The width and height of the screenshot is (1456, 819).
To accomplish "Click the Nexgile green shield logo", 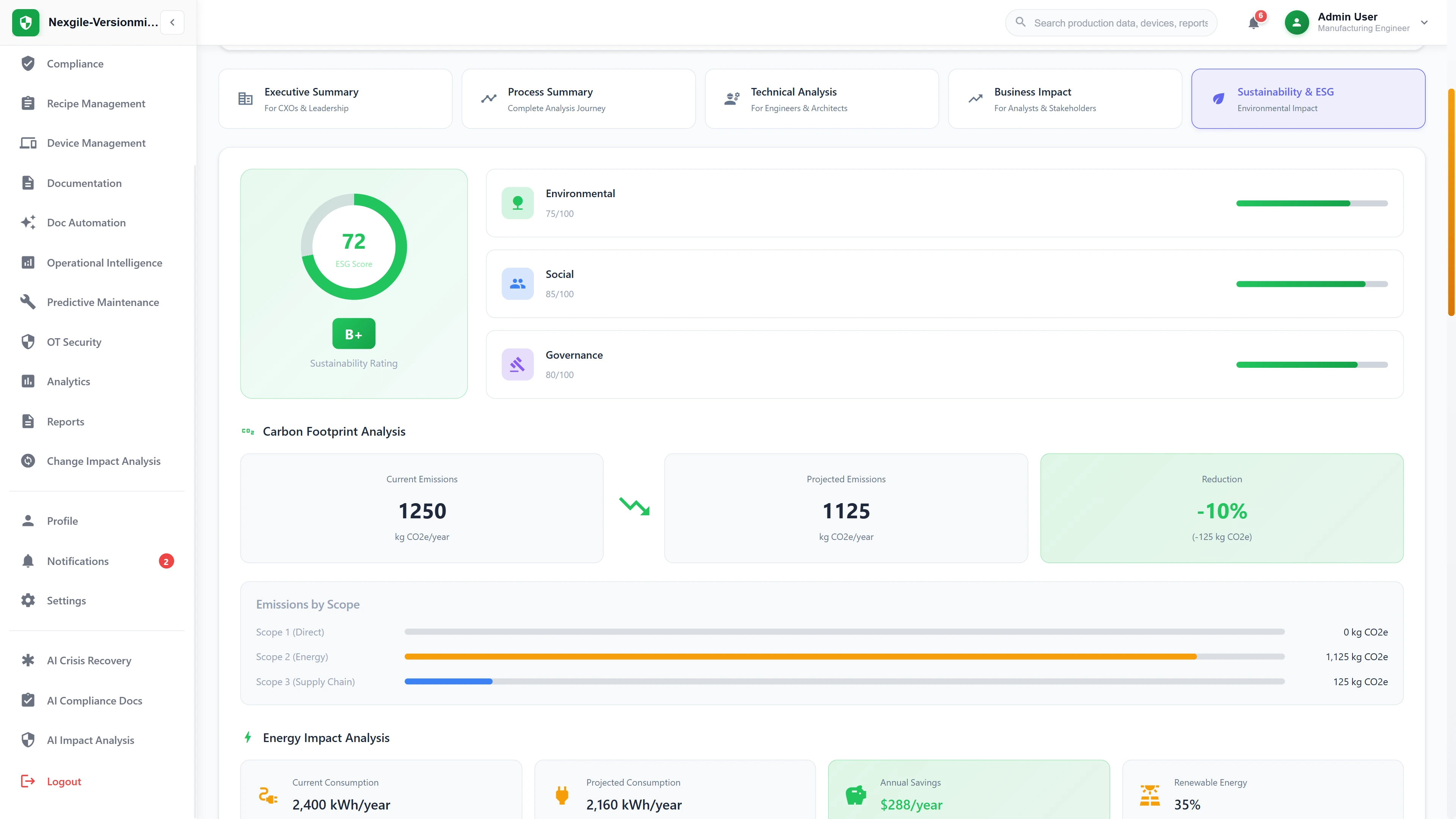I will click(x=25, y=23).
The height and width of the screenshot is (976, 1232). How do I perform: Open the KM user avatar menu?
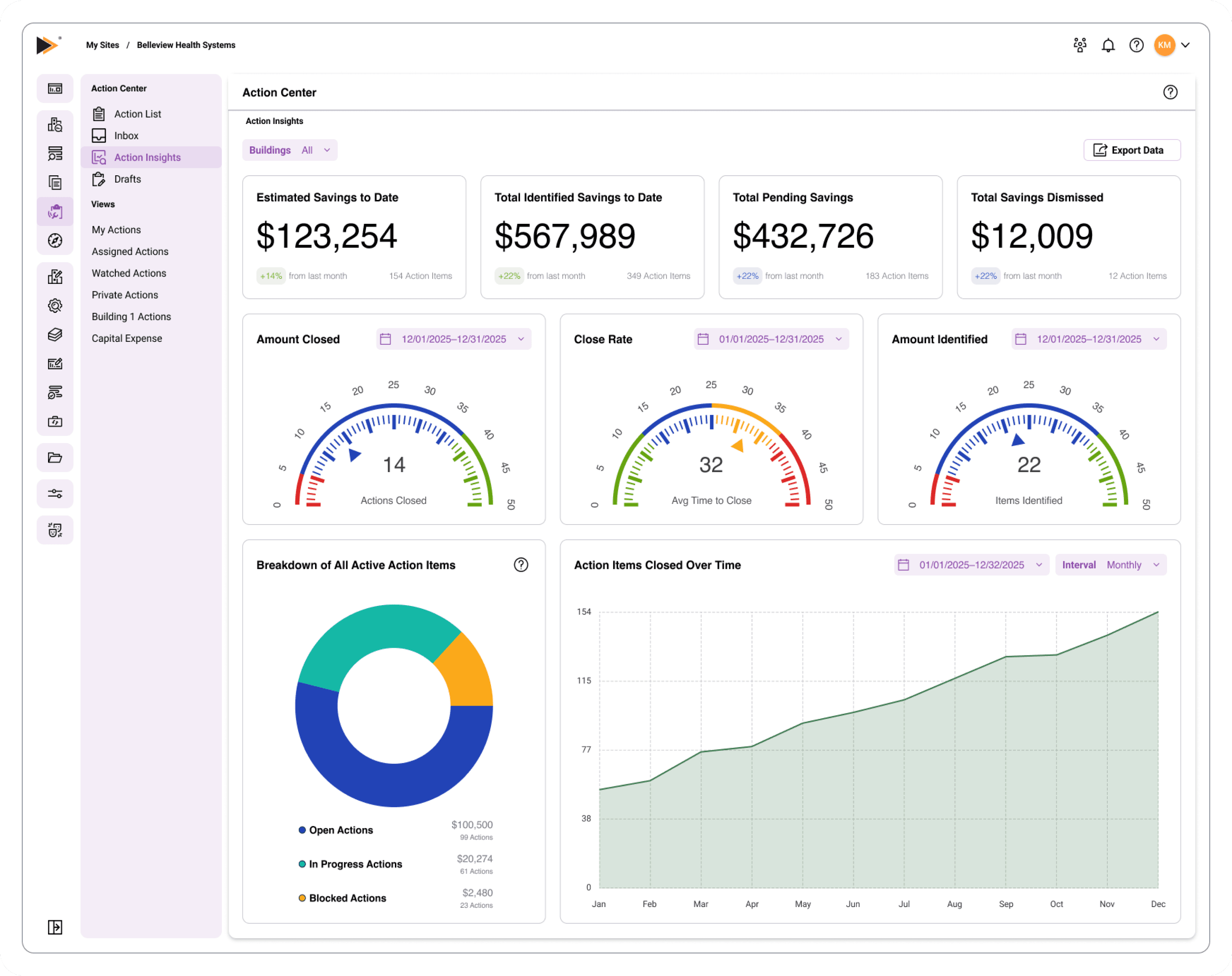coord(1165,45)
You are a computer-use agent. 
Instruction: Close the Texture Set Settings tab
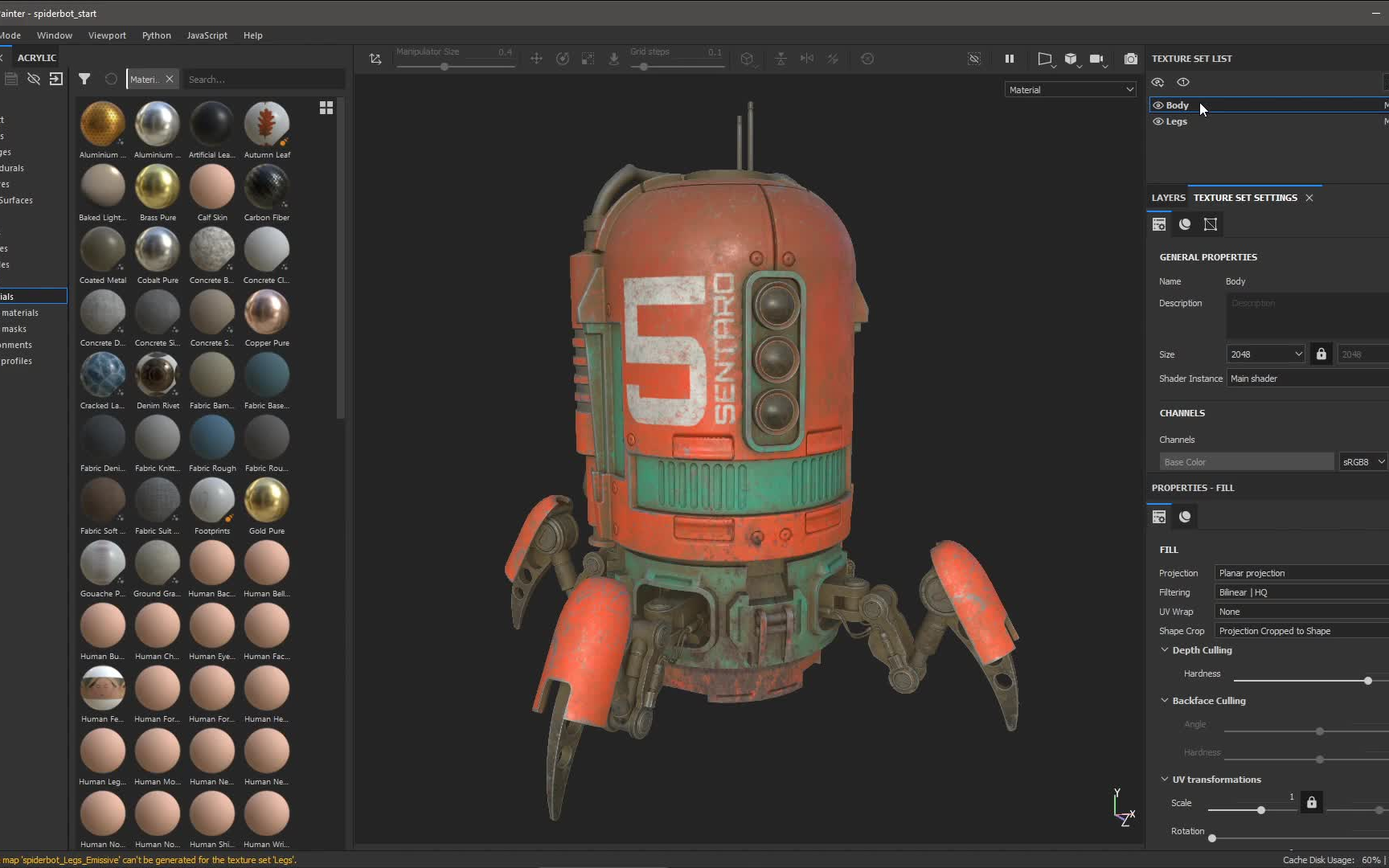point(1309,198)
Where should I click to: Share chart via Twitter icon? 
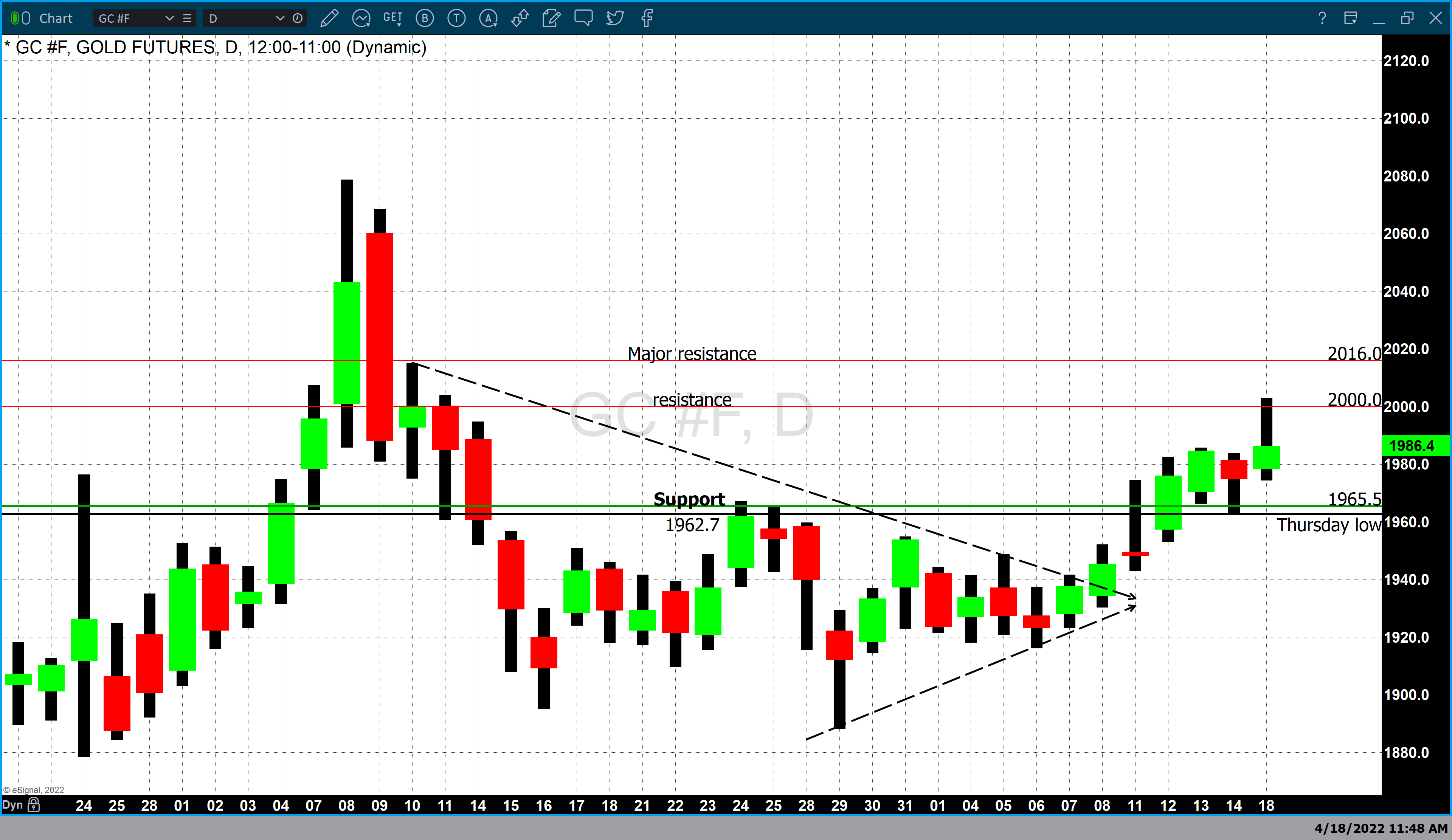[x=615, y=19]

» WHAT YOU HAVE TO DO: The copy should hold exactly the lines from the one containing "Instruction: Close the" through the final line of the records above, both ends included, and no picture.

» THE COMPLETED TASK:
Instruction: Close the Texture Set Settings tab
point(1309,198)
Where should I click to: Share chart via Twitter icon? 
[x=615, y=19]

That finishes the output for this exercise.